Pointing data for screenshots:
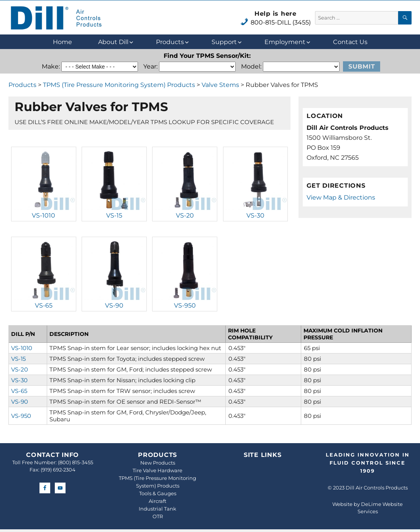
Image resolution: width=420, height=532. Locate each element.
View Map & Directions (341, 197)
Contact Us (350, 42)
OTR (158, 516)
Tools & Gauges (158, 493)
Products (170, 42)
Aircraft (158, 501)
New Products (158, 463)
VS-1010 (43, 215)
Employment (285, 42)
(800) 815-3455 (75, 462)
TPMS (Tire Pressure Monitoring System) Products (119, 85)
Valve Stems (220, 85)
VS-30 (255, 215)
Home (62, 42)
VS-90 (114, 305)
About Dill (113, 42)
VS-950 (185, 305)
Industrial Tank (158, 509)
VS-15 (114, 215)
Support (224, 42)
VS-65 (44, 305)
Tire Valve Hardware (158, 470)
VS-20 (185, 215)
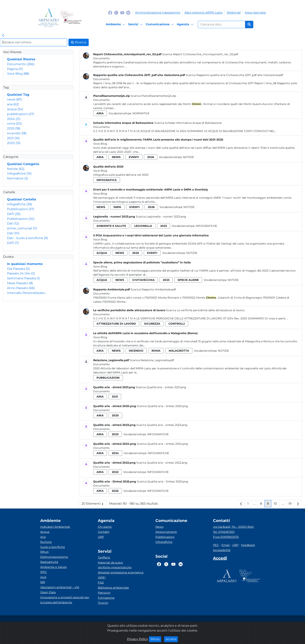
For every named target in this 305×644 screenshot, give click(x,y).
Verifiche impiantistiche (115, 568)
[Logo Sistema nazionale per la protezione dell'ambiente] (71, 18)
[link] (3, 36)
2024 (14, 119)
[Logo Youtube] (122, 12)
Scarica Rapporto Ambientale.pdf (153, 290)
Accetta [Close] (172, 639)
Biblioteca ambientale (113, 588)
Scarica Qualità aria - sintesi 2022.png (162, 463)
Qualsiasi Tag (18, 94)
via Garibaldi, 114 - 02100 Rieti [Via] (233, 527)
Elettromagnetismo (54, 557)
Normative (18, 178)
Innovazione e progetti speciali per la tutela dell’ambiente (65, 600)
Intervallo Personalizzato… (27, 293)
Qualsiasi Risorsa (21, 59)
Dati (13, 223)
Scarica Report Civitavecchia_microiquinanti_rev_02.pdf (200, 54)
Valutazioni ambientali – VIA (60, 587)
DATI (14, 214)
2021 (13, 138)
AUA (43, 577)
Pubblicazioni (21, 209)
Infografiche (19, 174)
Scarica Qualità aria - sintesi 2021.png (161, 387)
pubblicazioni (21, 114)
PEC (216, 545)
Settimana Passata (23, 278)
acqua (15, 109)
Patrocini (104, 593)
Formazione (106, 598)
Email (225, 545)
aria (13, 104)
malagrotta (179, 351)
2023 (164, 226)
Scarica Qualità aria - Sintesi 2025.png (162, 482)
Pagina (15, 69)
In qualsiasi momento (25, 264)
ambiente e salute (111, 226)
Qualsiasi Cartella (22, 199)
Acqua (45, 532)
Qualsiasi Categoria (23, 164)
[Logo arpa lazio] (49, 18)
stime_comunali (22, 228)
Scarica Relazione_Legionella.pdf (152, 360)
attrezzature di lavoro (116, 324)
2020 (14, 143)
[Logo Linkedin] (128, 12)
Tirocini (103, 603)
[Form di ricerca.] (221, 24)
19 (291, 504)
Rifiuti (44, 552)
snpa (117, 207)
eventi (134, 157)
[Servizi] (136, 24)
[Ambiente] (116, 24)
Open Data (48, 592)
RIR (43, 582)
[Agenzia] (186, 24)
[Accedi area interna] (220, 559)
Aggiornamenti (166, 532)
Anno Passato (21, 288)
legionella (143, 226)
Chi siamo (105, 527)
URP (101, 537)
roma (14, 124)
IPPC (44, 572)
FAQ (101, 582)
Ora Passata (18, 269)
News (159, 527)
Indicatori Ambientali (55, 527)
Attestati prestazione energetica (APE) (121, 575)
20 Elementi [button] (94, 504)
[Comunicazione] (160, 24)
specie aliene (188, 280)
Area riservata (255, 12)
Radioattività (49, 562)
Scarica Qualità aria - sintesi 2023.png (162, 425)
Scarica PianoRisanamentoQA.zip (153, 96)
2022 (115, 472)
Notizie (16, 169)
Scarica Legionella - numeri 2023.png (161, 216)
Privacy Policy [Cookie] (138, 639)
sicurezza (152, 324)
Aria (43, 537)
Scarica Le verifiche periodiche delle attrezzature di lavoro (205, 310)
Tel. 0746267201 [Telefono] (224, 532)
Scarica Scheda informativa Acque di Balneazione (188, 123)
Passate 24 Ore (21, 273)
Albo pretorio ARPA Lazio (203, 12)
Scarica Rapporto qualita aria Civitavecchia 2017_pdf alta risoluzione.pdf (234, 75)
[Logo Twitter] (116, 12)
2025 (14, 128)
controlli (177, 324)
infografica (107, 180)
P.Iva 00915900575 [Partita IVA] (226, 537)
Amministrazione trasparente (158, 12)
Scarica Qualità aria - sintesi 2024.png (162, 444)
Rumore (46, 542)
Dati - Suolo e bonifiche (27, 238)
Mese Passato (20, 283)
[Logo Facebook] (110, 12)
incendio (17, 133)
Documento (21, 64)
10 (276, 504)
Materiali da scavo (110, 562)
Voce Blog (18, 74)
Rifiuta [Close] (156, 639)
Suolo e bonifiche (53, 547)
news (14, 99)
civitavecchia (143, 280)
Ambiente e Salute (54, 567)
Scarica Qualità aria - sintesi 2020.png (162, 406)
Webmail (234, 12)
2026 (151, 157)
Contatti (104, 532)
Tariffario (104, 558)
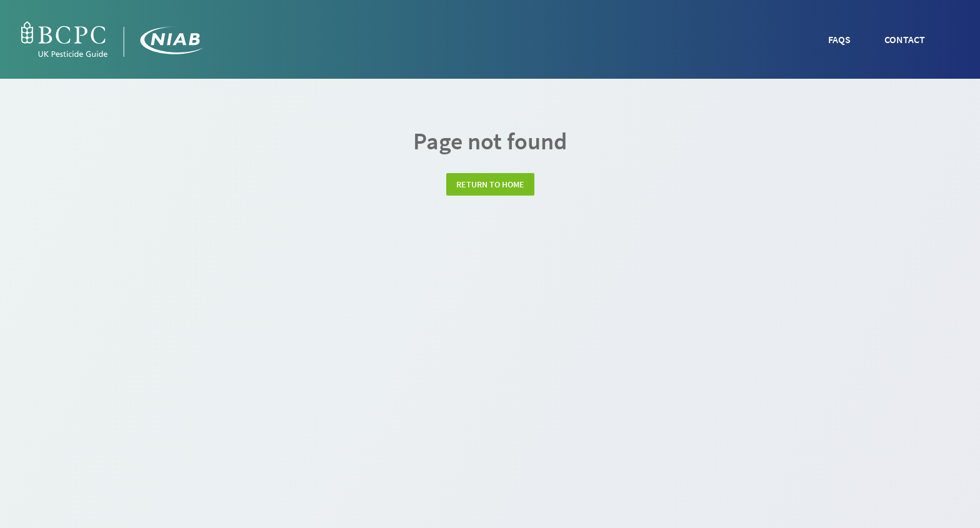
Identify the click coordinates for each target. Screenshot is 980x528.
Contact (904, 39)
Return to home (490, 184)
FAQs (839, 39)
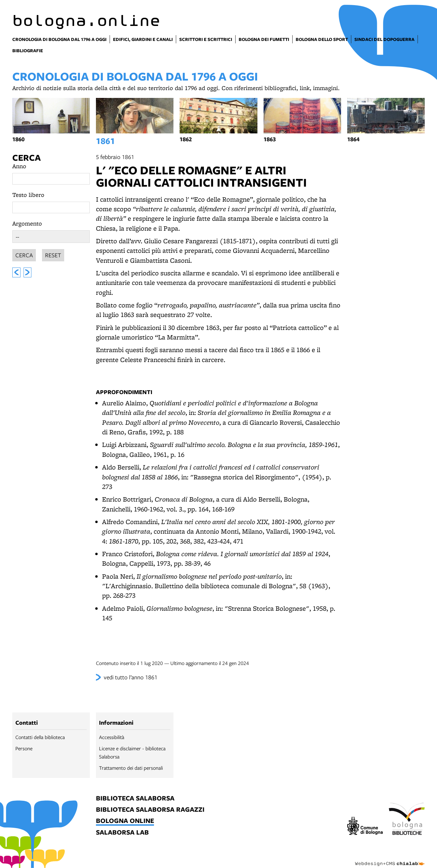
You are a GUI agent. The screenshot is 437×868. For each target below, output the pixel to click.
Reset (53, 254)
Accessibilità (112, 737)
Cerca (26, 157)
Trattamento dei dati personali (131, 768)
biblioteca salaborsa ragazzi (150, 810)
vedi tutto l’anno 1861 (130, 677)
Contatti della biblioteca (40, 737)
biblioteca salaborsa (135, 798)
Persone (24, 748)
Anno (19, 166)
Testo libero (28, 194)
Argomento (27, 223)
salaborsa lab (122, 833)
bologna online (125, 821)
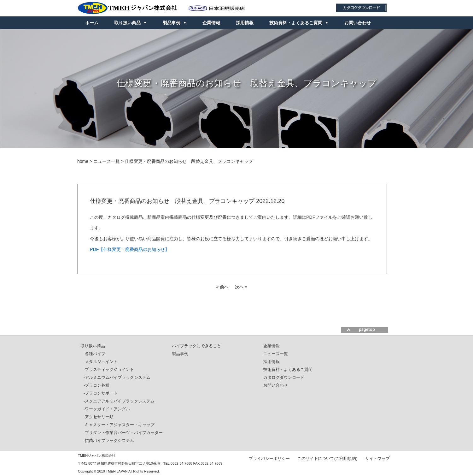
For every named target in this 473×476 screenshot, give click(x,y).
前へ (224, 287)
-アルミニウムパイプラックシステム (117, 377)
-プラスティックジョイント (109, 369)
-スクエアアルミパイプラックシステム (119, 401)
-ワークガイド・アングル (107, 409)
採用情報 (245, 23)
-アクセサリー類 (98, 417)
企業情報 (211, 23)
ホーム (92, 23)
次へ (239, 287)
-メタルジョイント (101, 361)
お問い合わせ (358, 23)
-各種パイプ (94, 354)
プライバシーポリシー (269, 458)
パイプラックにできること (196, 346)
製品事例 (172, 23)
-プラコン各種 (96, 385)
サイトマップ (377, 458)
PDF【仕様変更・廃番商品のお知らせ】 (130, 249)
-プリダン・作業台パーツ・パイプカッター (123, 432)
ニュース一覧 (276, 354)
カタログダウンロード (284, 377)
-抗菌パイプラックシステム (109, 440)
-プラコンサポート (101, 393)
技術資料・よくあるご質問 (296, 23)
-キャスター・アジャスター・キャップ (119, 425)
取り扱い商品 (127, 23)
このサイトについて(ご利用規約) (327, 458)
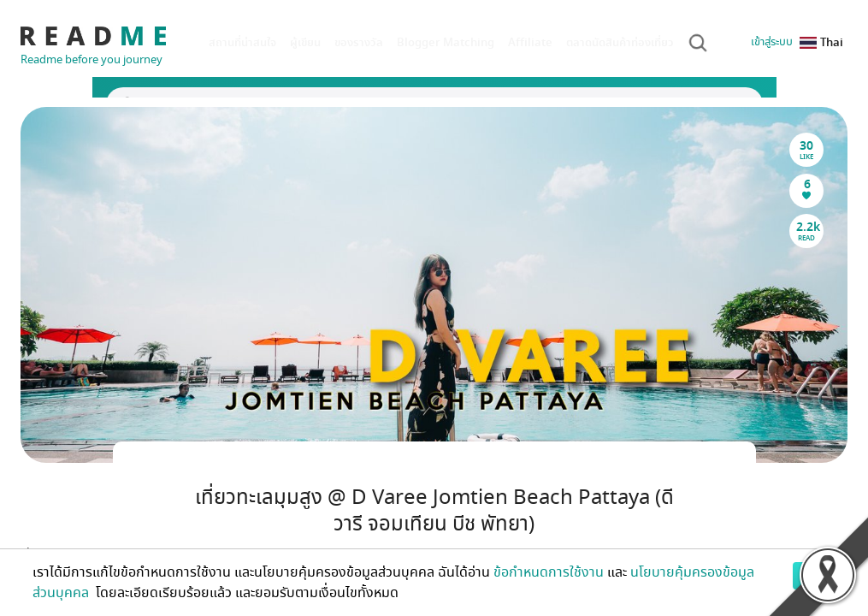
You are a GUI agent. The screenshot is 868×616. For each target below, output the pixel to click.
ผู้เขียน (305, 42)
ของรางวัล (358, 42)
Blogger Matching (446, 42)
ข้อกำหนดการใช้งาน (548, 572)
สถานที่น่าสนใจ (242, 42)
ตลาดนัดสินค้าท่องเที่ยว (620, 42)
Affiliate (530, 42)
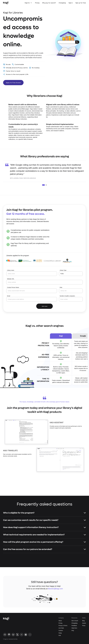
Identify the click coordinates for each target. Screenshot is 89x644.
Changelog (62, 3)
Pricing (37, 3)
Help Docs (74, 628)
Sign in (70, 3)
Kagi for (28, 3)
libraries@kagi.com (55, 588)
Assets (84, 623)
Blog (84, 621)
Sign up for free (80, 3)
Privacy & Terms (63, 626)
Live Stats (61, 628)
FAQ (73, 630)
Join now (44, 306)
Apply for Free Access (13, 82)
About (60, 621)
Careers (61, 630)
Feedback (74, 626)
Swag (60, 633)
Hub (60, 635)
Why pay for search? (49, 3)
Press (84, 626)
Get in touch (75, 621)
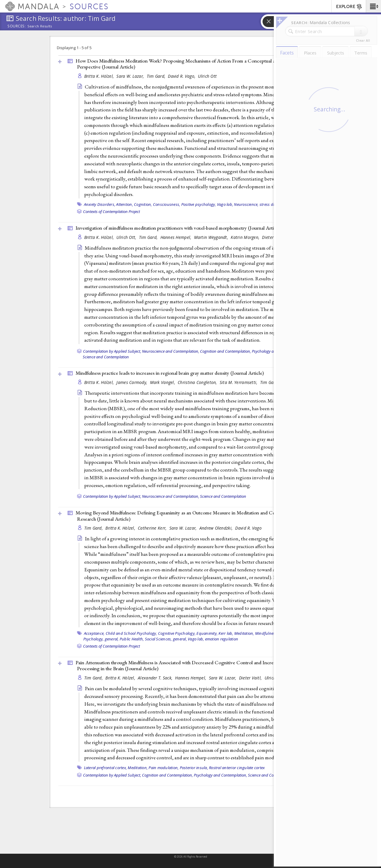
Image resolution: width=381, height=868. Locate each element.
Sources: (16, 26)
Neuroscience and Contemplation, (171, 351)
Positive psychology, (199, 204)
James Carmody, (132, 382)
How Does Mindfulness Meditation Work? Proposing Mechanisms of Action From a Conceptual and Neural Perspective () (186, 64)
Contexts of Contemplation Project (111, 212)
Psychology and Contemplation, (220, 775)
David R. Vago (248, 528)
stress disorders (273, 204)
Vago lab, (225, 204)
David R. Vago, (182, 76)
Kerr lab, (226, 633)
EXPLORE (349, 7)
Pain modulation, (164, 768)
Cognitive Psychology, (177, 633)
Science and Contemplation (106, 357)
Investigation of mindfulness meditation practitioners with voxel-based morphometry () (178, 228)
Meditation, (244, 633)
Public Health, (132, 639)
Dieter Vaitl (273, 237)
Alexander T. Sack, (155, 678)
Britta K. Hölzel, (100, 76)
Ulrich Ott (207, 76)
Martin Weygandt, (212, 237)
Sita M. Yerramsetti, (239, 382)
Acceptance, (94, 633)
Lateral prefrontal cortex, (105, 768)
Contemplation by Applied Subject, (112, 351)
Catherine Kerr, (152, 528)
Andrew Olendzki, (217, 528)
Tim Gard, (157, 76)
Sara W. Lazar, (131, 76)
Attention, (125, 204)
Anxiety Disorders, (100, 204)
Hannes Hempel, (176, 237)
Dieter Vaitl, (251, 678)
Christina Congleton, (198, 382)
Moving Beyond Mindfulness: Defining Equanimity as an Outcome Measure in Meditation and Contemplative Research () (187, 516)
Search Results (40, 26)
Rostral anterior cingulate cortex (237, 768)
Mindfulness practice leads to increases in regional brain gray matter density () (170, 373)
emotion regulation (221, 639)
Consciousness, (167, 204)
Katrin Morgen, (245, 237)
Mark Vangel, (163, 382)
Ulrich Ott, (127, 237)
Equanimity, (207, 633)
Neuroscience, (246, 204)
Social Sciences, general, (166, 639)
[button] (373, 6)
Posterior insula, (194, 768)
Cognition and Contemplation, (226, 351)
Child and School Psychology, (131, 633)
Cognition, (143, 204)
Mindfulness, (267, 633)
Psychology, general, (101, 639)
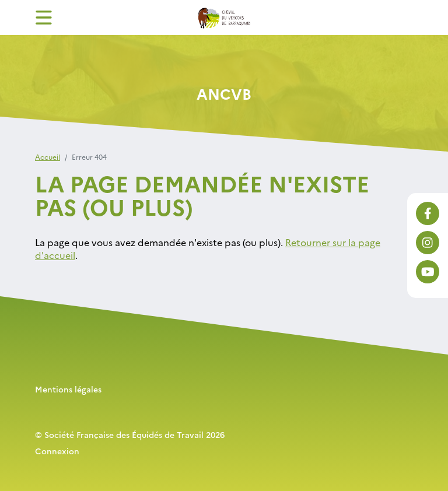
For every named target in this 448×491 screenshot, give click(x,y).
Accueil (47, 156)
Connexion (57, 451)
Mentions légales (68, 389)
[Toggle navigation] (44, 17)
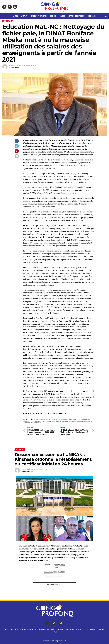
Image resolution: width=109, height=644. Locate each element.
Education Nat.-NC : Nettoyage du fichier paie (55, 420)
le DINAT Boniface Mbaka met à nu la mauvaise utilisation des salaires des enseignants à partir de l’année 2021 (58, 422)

**Short task**: Update the lines from the one with "Industrial Tank (158, 509)" up to and including the one with "stime_comunali (22, 228)" so that every "Scarica" becomes "Download" and nothing else changes. Return only those lines, without the pictures.

**Task result**:
Industrial Tank (158, 509)
VS-15 (114, 215)
Support (224, 42)
VS-65 (44, 305)
Tire Valve Hardware (158, 470)
VS-20 (185, 215)
For every named target in this 305×644 screenshot, give click(x,y).
Verifiche impiantistiche (115, 568)
[Logo Sistema nazionale per la protezione dell'ambiente] (71, 18)
[link] (3, 36)
2024 (14, 119)
[Logo Youtube] (122, 12)
Download Rapporto Ambientale.pdf (153, 290)
Accetta [Close] (172, 639)
Biblioteca ambientale (113, 588)
Download Qualità aria - sintesi 2022.png (162, 463)
Qualsiasi Tag (18, 94)
via Garibaldi, 114 - 02100 Rieti [Via] (233, 527)
Elettromagnetismo (54, 557)
Normative (18, 178)
Innovazione e progetti speciali per la tutela dell’ambiente (65, 600)
Intervallo Personalizzato… (27, 293)
Qualsiasi Risorsa (21, 59)
Dati (13, 223)
Download Report Civitavecchia_microiquinanti_rev_02.pdf (200, 54)
Valutazioni ambientali – VIA (60, 587)
DATI (14, 214)
2021 (13, 138)
AUA (43, 577)
Pubblicazioni (21, 209)
Infografiche (19, 174)
Download Qualità aria - sintesi 2021.png (161, 387)
pubblicazioni (21, 114)
PEC (216, 545)
Settimana Passata (23, 278)
acqua (15, 109)
Patrocini (104, 593)
Formazione (106, 598)
Email (225, 545)
aria (13, 104)
malagrotta (179, 351)
2023 (164, 226)
Download Qualità aria - Sintesi 2025.png (162, 482)
Pagina (15, 69)
In qualsiasi momento (25, 264)
ambiente e salute (111, 226)
Qualsiasi Cartella (22, 199)
Acqua (45, 532)
Qualsiasi Categoria (23, 164)
[Logo arpa lazio] (49, 18)
stime_comunali (22, 228)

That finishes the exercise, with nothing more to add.